Convert the records into a JSON list of strings, one string per line and leaving out blank lines.

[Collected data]
========================================================================

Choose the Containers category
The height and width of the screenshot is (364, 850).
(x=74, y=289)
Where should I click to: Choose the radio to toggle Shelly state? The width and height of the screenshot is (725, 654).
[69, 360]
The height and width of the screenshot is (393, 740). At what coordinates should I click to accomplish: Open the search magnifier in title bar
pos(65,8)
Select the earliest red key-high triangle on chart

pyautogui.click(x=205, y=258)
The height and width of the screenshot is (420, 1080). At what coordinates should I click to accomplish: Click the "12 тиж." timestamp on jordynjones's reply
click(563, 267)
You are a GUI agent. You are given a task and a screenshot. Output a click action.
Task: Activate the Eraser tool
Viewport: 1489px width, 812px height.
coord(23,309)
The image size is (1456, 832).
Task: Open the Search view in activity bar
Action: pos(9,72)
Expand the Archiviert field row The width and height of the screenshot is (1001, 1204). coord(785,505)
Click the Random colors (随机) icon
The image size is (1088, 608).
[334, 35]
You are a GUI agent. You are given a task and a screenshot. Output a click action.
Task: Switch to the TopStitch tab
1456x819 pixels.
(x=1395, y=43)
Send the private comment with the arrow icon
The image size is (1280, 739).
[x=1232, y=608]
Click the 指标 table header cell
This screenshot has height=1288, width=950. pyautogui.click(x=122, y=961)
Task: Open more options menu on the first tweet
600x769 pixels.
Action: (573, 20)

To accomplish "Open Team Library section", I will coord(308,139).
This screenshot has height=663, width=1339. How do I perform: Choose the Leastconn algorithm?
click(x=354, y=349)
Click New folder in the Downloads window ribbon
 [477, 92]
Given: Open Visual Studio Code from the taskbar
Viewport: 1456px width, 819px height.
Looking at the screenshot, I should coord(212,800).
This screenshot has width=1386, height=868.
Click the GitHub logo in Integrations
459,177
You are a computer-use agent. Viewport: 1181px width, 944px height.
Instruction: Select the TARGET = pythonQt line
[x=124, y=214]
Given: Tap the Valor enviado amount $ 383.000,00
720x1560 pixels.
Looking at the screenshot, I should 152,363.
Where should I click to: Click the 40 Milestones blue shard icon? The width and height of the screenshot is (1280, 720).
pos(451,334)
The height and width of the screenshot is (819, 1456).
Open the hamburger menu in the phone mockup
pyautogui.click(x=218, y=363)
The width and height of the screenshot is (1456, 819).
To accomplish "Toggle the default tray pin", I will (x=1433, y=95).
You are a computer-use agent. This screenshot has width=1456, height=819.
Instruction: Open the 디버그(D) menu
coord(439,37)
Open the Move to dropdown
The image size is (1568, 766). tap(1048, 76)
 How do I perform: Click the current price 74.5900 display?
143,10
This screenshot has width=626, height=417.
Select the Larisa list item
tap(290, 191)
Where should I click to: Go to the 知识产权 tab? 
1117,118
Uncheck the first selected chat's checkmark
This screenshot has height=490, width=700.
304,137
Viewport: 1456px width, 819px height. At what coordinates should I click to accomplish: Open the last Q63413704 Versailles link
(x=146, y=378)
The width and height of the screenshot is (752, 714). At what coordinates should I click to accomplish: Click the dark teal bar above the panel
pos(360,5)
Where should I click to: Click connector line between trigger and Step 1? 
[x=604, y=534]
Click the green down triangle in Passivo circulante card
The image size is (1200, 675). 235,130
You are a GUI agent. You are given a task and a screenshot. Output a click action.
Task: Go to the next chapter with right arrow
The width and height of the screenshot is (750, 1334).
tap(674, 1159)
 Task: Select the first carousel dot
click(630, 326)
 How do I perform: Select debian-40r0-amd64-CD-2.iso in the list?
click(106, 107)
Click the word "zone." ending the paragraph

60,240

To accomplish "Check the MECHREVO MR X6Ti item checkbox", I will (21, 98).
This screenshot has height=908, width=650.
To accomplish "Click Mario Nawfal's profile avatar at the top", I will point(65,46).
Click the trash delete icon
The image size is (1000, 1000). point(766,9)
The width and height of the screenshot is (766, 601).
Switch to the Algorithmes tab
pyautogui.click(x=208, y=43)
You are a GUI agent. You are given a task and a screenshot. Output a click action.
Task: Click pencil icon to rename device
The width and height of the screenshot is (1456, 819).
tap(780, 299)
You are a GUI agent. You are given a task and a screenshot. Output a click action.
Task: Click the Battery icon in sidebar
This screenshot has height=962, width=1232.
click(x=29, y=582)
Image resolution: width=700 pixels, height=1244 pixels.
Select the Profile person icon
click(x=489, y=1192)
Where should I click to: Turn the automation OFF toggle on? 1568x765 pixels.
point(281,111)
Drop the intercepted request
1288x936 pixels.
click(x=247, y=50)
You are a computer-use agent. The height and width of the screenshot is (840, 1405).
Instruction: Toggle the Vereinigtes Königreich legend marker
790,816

========================================================================

**ANSWER TO THIS TASK**
[
  "Choose the Containers category",
  "The height and width of the screenshot is (364, 850).",
  "(x=74, y=289)",
  "Where should I click to: Choose the radio to toggle Shelly state? The width and height of the screenshot is (725, 654).",
  "[69, 360]",
  "The height and width of the screenshot is (393, 740). At what coordinates should I click to accomplish: Open the search magnifier in title bar",
  "pos(65,8)",
  "Select the earliest red key-high triangle on chart",
  "pyautogui.click(x=205, y=258)",
  "The height and width of the screenshot is (420, 1080). At what coordinates should I click to accomplish: Click the \"12 тиж.\" timestamp on jordynjones's reply",
  "click(563, 267)",
  "You are a GUI agent. You are given a task and a screenshot. Output a click action.",
  "Task: Activate the Eraser tool",
  "Viewport: 1489px width, 812px height.",
  "coord(23,309)",
  "The image size is (1456, 832).",
  "Task: Open the Search view in activity bar",
  "Action: pos(9,72)",
  "Expand the Archiviert field row The width and height of the screenshot is (1001, 1204). coord(785,505)",
  "Click the Random colors (随机) icon",
  "The image size is (1088, 608).",
  "[334, 35]",
  "You are a GUI agent. You are given a task and a screenshot. Output a click action.",
  "Task: Switch to the TopStitch tab",
  "1456x819 pixels.",
  "(x=1395, y=43)",
  "Send the private comment with the arrow icon",
  "The image size is (1280, 739).",
  "[x=1232, y=608]",
  "Click the 指标 table header cell",
  "This screenshot has height=1288, width=950. pyautogui.click(x=122, y=961)",
  "Task: Open more options menu on the first tweet",
  "600x769 pixels.",
  "Action: (573, 20)",
  "To accomplish \"Open Team Library section\", I will coord(308,139).",
  "This screenshot has height=663, width=1339. How do I perform: Choose the Leastconn algorithm?",
  "click(x=354, y=349)",
  "Click New folder in the Downloads window ribbon",
  " [477, 92]",
  "Given: Open Visual Studio Code from the taskbar",
  "Viewport: 1456px width, 819px height.",
  "Looking at the screenshot, I should coord(212,800).",
  "This screenshot has width=1386, height=868.",
  "Click the GitHub logo in Integrations",
  "459,177",
  "You are a computer-use agent. Viewport: 1181px width, 944px height.",
  "Instruction: Select the TARGET = pythonQt line",
  "[x=124, y=214]",
  "Given: Tap the Valor enviado amount $ 383.000,00",
  "720x1560 pixels.",
  "Looking at the screenshot, I should 152,363.",
  "Where should I click to: Click the 40 Milestones blue shard icon? The width and height of the screenshot is (1280, 720).",
  "pos(451,334)",
  "The height and width of the screenshot is (819, 1456).",
  "Open the hamburger menu in the phone mockup",
  "pyautogui.click(x=218, y=363)",
  "The width and height of the screenshot is (1456, 819).",
  "To accomplish \"Toggle the default tray pin\", I will (x=1433, y=95).",
  "You are a computer-use agent. This screenshot has width=1456, height=819.",
  "Instruction: Open the 디버그(D) menu",
  "coord(439,37)",
  "Open the Move to dropdown",
  "The image size is (1568, 766). tap(1048, 76)",
  " How do I perform: Click the current price 74.5900 display?",
  "143,10",
  "This screenshot has width=626, height=417.",
  "Select the Larisa list item",
  "tap(290, 191)",
  "Where should I click to: Go to the 知识产权 tab? ",
  "1117,118",
  "Uncheck the first selected chat's checkmark",
  "This screenshot has height=490, width=700.",
  "304,137",
  "Viewport: 1456px width, 819px height. At what coordinates should I click to accomplish: Open the last Q63413704 Versailles link",
  "(x=146, y=378)",
  "The width and height of the screenshot is (752, 714). At what coordinates should I click to accomplish: Click the dark teal bar above the panel",
  "pos(360,5)",
  "Where should I click to: Click connector line between trigger and Step 1? ",
  "[x=604, y=534]",
  "Click the green down triangle in Passivo circulante card",
  "The image size is (1200, 675). 235,130",
  "You are a GUI agent. You are given a task and a screenshot. Output a click action.",
  "Task: Go to the next chapter with right arrow",
  "The width and height of the screenshot is (750, 1334).",
  "tap(674, 1159)",
  " Task: Select the first carousel dot",
  "click(630, 326)",
  " How do I perform: Select debian-40r0-amd64-CD-2.iso in the list?",
  "click(106, 107)",
  "Click the word \"zone.\" ending the paragraph",
  "60,240",
  "To accomplish \"Check the MECHREVO MR X6Ti item checkbox\", I will (21, 98).",
  "This screenshot has height=908, width=650.",
  "To accomplish \"Click Mario Nawfal's profile avatar at the top\", I will point(65,46).",
  "Click the trash delete icon",
  "The image size is (1000, 1000). point(766,9)",
  "The width and height of the screenshot is (766, 601).",
  "Switch to the Algorithmes tab",
  "pyautogui.click(x=208, y=43)",
  "You are a GUI agent. You are given a task and a screenshot. Output a click action.",
  "Task: Click pencil icon to rename device",
  "The width and height of the screenshot is (1456, 819).",
  "tap(780, 299)",
  "You are a GUI agent. You are given a task and a screenshot. Output a click action.",
  "Task: Click the Battery icon in sidebar",
  "This screenshot has height=962, width=1232.",
  "click(x=29, y=582)",
  "Image resolution: width=700 pixels, height=1244 pixels.",
  "Select the Profile person icon",
  "click(x=489, y=1192)",
  "Where should I click to: Turn the automation OFF toggle on? 1568x765 pixels.",
  "point(281,111)",
  "Drop the intercepted request",
  "1288x936 pixels.",
  "click(x=247, y=50)",
  "You are a computer-use agent. The height and width of the screenshot is (840, 1405).",
  "Instruction: Toggle the Vereinigtes Königreich legend marker",
  "790,816"
]